Unlike Mr. Trump, though, the rest of famous conservatives weren't born wealthy.  There was a time when nobody had ever heard of them; they had to start somewhere, in an environment that allowed their message to be heard and their audience to grow.  Who is going to replace Rush Limbaugh when he dies or retires?  Presumably, somebody we've not heard of today.

The problem is, for every famous conservative who gets shadow-banned, yells and screams about it, then gets promptly unbanned with a lame "mistakes were made" non-apology from Twitter - there are a thousand conservative nobodies who are banned, can't do anything about it, and their voices vanish from the national conversation... forever.

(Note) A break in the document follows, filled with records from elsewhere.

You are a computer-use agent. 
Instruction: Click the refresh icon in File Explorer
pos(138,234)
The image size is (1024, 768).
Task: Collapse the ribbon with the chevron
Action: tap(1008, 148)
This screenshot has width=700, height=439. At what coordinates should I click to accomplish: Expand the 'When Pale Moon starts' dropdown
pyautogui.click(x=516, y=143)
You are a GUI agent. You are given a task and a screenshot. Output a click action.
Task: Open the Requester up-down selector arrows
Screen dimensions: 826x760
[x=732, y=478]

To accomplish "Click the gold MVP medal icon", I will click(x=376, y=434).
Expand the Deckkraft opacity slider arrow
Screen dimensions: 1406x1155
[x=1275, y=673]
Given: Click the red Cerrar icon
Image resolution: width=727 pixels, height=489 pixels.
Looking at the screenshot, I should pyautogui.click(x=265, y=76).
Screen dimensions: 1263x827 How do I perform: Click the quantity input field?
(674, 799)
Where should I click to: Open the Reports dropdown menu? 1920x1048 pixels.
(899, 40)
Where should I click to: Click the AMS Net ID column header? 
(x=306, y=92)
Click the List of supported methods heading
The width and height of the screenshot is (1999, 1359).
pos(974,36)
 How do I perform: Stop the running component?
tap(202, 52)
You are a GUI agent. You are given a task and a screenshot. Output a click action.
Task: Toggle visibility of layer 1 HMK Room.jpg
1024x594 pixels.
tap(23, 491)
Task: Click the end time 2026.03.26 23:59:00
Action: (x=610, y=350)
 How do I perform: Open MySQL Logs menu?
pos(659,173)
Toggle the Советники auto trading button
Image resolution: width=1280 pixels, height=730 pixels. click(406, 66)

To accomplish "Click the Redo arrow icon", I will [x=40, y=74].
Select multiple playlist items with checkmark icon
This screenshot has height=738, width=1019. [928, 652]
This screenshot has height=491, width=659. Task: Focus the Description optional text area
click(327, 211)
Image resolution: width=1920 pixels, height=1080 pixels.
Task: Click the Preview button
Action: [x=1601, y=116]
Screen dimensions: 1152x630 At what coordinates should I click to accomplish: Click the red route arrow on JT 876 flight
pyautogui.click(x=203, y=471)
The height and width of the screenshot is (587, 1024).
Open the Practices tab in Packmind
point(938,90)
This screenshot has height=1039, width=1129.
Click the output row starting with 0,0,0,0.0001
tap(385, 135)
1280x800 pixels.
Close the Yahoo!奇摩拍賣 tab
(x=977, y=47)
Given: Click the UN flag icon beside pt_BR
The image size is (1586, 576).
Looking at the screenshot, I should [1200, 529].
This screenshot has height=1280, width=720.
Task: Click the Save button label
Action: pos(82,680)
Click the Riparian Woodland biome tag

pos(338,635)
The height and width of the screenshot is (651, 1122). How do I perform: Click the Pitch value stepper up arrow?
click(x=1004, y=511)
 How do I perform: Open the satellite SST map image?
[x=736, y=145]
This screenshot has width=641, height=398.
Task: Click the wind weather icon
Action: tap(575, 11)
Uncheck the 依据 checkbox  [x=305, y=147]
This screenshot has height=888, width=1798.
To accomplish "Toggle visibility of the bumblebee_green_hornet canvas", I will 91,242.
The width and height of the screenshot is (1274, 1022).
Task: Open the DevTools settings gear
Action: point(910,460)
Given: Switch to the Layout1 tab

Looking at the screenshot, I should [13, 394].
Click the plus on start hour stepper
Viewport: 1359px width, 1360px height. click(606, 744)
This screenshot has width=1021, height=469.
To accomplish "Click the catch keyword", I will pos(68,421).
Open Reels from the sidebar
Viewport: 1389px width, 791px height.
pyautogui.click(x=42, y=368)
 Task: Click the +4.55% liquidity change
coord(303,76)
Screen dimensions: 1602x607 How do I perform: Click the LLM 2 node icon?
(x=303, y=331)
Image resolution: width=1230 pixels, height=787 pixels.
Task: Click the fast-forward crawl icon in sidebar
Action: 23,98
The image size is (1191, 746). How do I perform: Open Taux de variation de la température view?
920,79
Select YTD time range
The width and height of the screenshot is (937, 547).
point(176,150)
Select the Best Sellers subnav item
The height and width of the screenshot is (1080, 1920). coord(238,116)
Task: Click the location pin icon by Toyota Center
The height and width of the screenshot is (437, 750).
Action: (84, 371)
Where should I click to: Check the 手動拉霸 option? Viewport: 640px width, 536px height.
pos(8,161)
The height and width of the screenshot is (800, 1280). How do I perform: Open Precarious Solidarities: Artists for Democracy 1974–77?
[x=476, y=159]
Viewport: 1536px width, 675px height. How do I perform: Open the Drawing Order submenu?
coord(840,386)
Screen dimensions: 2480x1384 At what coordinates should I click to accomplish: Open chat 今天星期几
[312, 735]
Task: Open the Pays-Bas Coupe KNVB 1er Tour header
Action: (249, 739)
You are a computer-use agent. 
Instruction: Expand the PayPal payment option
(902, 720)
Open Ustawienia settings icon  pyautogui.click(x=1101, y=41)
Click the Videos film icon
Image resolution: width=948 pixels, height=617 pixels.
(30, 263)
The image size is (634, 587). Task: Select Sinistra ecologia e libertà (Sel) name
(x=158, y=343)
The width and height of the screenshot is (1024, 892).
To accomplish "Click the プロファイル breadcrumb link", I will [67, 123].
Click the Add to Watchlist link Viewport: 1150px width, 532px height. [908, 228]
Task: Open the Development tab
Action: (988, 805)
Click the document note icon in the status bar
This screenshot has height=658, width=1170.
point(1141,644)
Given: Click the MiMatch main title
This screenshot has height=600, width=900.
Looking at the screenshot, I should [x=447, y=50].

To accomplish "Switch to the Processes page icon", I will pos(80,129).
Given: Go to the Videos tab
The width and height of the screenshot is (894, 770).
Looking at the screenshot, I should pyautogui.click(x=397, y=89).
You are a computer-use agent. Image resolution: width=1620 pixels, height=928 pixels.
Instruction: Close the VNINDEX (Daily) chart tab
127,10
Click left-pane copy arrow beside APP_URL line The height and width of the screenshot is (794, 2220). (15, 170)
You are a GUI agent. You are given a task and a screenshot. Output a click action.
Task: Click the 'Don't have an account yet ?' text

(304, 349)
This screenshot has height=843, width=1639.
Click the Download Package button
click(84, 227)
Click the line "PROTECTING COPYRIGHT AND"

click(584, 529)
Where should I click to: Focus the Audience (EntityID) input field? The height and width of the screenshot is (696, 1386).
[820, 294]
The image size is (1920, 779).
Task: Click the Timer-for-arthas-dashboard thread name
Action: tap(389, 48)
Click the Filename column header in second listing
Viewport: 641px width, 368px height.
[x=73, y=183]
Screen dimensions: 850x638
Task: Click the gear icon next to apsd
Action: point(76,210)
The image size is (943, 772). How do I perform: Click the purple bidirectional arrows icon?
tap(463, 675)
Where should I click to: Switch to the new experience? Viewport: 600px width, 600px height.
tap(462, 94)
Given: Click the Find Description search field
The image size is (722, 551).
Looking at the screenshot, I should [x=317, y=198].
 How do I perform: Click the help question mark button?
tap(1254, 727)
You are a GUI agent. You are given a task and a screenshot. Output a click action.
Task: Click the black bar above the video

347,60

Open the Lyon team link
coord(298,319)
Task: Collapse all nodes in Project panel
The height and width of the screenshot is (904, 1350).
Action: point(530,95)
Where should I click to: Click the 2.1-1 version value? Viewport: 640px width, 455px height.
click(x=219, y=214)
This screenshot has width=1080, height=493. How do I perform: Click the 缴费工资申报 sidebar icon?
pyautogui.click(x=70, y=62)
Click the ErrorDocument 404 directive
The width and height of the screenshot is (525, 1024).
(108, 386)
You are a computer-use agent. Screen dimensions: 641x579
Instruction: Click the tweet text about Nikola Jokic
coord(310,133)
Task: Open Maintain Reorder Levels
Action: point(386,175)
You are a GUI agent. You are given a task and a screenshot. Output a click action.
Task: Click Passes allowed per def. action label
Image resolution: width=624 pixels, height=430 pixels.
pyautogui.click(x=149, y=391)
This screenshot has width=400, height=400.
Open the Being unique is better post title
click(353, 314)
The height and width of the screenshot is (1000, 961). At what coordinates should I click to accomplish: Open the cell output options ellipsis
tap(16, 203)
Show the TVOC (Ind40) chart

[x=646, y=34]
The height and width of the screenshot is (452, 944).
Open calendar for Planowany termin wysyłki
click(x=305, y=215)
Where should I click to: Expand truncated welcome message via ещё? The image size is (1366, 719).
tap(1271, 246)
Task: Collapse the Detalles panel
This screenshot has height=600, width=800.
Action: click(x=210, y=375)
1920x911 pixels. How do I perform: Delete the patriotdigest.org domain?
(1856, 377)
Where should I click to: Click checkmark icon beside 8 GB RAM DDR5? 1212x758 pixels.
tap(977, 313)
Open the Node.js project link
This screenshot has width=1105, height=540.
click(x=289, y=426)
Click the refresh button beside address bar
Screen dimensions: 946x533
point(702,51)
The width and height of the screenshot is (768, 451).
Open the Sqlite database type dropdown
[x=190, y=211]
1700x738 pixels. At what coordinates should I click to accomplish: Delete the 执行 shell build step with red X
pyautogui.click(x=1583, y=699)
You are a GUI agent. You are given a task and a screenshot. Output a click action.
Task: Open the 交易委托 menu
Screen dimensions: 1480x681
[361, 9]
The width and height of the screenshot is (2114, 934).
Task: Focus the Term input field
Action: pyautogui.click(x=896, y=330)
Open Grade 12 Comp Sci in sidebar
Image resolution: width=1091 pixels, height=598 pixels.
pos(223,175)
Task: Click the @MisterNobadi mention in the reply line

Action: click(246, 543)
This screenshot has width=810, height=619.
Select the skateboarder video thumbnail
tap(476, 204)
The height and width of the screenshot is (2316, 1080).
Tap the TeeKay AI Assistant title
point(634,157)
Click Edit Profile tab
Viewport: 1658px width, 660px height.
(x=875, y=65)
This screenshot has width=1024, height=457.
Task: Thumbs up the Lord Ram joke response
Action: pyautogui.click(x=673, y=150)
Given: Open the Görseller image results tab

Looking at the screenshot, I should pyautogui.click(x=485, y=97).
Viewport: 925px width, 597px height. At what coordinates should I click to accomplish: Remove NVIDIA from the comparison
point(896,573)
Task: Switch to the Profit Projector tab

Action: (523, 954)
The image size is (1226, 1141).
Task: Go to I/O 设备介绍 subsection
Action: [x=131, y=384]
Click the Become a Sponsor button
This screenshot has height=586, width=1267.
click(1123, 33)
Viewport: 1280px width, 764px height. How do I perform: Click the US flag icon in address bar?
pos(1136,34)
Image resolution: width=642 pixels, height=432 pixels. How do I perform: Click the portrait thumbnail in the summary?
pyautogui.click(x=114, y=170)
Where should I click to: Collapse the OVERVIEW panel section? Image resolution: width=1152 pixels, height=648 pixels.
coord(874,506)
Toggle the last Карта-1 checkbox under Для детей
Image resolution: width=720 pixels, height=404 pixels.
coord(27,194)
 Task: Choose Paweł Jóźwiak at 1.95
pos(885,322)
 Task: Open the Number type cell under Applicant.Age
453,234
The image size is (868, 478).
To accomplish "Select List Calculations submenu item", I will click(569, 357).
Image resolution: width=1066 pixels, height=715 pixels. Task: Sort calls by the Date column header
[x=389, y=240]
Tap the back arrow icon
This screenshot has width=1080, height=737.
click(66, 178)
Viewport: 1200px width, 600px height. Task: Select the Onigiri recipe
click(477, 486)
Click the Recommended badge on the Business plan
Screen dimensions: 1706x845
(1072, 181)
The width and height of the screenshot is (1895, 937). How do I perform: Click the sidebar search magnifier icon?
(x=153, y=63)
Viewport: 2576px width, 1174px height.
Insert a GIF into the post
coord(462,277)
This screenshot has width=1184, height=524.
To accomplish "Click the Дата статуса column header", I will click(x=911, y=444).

The institutional Left, as represented by the social-media moguls, has learned that they don't need absolute 100% control of everything that is ever said or done everywhere at any time, the way Stalin tried to.  They've discovered that it's easier, safer, and in the long run more effective if they tolerate a few annoying loudmouths so long as they retain the power to prevent the small number of loudmouths from growing out of control.  Which they do.

At the same time, they don't have to impose their will on every tiny peon's squawk.  It's OK if conservative individuals express their conservative opinions, so long as hardly anybody else ever hears them - hence the shadowbanning technique.

Closer To Home

Consider this very magazine.  Scragged has been in operation since 2007, regularly reporting conservative opinion and analysis.  In all that time, no contributor has been paid, nor is there any anticipation that any ever will.  Financially, it's a hobby.

And, as we can see in the news every day, conservatism is a risky hobby.  None of the regular Scragged writers are independently wealthy on the Trumpian model; their personal livelihoods depend on other people paying them money in return for labor which is totally unrelated to anything found in Scragged.

Yet, as we've seen time after time, association with politically incorrect thought can lead to firing, blacklisting, and impoverishment.

That's why, from Day One, Scragged writers have mostly used pseudonyms.  If we were dealing with a Stalinist government, the KGB would have no trouble tracking down who we really are, but that's not a serious worry.  We're fairly well protected from frothing lefties banging away at Google in their mother's basement, which is the largest risk.

But in so doing, we've limited our reach.  How can you be invited on a radio or TV talk show when nobody knows who you are?

Perhaps our writing is not of national-syndicate quality.  We'll never know, because the large and evident risks of publicity outweigh the highly unlikely chance of great success.  Meanwhile, our families must eat.

The Left does not have this problem - you can be a confessed terrorist murderer and rest comfortably in a lavishly-paid taxpayer-funded high status job.  Young leftists can safely throw Molotov cocktails at conservatives: they probably won't get arrested, if they do they'll almost certainly be released, and if by some chance they aren't, they'll become a celebrity cause and parachute into a cushy job.

That is what President Trump and the American right are truly up against: not a monolith that completely prevents their views from ever being expressed by anyone at all, but one which makes it unacceptably costly for ordinary people to express them.  Because of this, fewer ordinary people adopt those views, and those that do think they're alone.

We recall the impact of the Tea Party, when millions of American conservatives suddenly realized that they weren't alone - there really were millions of other people who felt the same way about taxes and regulations as they did!

The Tea Party era has ended and our politics have moved on, but the lessons remain; the Left is doing all in their power to make sure that never happens again.  They'll do whatever is required to make sure that conservative flowers wilt, not bloom.

Best wishes to President Trump and the handful of conservatives who can blast away social-media shadow-bans like a battleship plowing through a screen of destroyers!  Without their leadership, the rest of us would be in the position of the proverbial tree falling in a forest where no one is there to hear, wondering if we even made a sound.